• _WORK ITEM_: What is needed is an exact copy of the lines in the listing below, from the one with "This screenshot has height=424, width=746." up to and including the one with "Task: Select 选项 in the sidebar", with no other lines.

• _MATERIAL SUPPLIED_:

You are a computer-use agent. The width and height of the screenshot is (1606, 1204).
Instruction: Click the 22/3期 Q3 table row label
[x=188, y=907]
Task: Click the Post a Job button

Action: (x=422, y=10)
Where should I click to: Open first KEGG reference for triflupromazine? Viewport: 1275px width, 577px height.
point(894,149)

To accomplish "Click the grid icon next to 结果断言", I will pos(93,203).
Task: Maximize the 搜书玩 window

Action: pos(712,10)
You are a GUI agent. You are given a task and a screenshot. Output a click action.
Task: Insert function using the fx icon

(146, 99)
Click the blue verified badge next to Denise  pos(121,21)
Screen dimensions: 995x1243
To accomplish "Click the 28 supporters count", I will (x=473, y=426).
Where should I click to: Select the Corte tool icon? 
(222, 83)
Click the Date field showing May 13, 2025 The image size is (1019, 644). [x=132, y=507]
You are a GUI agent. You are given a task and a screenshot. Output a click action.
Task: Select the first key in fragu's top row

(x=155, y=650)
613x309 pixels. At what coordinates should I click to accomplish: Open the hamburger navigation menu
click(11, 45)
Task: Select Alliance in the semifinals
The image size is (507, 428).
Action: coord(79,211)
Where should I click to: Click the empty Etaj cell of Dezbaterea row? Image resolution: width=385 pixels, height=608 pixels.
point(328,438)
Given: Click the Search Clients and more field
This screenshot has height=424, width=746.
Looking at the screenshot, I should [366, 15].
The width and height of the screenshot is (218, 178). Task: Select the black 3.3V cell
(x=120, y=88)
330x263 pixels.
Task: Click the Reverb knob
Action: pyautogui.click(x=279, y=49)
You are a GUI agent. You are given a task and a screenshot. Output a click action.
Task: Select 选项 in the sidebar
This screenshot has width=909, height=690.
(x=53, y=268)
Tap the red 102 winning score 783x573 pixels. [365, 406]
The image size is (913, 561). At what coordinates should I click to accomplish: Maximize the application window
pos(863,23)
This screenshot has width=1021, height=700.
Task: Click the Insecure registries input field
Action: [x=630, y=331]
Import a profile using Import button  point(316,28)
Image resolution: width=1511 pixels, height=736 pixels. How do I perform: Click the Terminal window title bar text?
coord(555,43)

• _FINISHED EXERCISE_:
This screenshot has height=424, width=746.
Looking at the screenshot, I should [366, 15].
The width and height of the screenshot is (218, 178). Task: Select the black 3.3V cell
(x=120, y=88)
330x263 pixels.
Task: Click the Reverb knob
Action: pyautogui.click(x=279, y=49)
You are a GUI agent. You are given a task and a screenshot. Output a click action.
Task: Select 选项 in the sidebar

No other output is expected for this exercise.